# Task instructions:
Your answer should be a number only: the count of lines in the following entries that contain "document".

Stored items
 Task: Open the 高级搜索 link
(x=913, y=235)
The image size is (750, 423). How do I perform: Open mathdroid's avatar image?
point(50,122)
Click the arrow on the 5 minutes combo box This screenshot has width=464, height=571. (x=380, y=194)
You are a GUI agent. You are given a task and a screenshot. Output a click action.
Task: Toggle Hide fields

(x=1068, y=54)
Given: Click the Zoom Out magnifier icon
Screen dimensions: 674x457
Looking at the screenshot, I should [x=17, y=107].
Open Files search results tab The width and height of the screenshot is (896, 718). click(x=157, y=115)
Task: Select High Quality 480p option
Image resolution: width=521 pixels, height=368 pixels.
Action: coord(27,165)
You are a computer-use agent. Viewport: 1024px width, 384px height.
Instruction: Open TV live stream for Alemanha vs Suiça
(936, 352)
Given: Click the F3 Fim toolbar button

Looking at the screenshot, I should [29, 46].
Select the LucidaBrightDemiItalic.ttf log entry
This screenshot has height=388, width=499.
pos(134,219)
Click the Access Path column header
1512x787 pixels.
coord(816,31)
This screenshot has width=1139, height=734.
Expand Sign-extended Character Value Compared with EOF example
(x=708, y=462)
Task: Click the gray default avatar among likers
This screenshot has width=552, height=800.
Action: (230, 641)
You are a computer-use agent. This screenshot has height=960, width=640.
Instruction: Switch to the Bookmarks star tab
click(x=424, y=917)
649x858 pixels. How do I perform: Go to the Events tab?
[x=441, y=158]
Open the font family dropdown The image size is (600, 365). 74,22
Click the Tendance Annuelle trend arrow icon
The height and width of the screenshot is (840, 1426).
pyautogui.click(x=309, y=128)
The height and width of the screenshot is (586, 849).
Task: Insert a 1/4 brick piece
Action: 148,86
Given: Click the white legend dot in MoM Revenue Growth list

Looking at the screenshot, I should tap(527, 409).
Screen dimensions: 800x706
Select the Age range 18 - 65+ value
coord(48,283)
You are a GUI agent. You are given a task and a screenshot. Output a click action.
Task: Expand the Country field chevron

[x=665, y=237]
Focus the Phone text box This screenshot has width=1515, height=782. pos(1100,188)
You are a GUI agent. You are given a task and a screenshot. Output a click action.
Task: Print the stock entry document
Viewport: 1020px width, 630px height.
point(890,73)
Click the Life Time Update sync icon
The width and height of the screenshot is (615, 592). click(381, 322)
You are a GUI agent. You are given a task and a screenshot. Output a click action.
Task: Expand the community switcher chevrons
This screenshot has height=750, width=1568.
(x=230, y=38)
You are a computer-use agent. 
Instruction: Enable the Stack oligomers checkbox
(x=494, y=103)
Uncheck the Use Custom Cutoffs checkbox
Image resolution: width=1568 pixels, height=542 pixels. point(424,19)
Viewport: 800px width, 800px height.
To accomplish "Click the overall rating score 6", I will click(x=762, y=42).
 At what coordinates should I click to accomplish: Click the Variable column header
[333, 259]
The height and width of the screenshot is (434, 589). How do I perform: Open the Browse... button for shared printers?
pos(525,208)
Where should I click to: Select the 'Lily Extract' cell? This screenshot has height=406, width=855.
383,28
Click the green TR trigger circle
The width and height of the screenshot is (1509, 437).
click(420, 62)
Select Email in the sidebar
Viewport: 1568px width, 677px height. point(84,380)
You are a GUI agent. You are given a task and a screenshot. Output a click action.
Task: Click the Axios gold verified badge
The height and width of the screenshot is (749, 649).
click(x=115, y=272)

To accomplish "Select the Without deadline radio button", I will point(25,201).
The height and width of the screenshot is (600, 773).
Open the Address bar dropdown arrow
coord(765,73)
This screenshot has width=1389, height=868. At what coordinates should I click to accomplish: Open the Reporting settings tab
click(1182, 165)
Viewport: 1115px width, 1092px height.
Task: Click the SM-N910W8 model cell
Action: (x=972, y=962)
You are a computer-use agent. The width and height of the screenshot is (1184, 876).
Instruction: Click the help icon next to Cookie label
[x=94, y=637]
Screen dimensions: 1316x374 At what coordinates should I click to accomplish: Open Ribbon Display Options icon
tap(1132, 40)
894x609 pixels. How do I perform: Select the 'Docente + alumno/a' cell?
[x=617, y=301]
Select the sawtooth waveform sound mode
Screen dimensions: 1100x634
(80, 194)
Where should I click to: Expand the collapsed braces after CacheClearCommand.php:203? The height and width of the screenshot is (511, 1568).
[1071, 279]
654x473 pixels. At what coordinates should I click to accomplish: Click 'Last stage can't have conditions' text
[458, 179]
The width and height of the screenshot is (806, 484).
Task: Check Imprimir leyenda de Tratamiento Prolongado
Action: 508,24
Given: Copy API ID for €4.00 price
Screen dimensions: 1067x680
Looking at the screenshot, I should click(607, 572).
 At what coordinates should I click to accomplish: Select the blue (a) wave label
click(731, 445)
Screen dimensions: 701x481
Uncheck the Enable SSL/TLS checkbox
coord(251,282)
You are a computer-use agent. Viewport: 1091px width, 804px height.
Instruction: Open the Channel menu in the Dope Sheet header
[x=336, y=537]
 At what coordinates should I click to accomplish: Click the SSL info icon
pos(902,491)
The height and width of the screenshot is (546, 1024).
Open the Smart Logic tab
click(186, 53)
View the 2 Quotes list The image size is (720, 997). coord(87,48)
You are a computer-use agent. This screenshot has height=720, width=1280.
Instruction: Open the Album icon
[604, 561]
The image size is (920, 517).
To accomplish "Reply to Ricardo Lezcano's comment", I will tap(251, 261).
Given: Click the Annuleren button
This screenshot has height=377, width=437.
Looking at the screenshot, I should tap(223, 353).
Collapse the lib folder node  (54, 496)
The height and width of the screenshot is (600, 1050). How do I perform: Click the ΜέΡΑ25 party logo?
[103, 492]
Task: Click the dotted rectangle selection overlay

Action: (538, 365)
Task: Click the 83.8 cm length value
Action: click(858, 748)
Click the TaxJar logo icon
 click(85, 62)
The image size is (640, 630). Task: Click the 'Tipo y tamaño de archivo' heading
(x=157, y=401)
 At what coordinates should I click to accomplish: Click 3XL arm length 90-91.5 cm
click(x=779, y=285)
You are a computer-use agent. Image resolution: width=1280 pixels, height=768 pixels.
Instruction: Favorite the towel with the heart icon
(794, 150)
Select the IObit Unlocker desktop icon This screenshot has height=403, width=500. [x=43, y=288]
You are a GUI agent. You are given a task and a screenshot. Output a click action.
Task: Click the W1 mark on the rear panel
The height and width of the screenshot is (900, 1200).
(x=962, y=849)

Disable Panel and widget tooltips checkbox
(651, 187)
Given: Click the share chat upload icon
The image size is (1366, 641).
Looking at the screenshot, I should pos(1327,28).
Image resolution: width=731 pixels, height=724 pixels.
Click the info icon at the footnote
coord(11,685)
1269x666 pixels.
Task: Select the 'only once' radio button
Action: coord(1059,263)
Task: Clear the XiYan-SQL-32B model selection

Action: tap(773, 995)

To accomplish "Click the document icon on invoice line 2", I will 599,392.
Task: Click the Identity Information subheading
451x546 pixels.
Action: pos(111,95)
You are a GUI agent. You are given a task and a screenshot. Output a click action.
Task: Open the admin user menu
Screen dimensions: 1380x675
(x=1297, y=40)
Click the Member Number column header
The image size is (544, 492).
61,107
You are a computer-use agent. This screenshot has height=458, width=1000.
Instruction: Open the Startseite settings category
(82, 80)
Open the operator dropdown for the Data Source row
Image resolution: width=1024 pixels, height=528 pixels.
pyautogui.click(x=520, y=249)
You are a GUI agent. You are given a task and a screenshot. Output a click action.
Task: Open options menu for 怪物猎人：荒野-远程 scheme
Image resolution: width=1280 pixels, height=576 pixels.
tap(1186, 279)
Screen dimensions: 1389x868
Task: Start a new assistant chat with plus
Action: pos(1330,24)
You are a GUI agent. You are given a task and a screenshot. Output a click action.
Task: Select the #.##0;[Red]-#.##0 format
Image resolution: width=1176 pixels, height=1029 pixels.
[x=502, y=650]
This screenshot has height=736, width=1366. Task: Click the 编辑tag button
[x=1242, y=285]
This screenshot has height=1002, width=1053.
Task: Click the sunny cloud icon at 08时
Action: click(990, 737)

# Your response:
2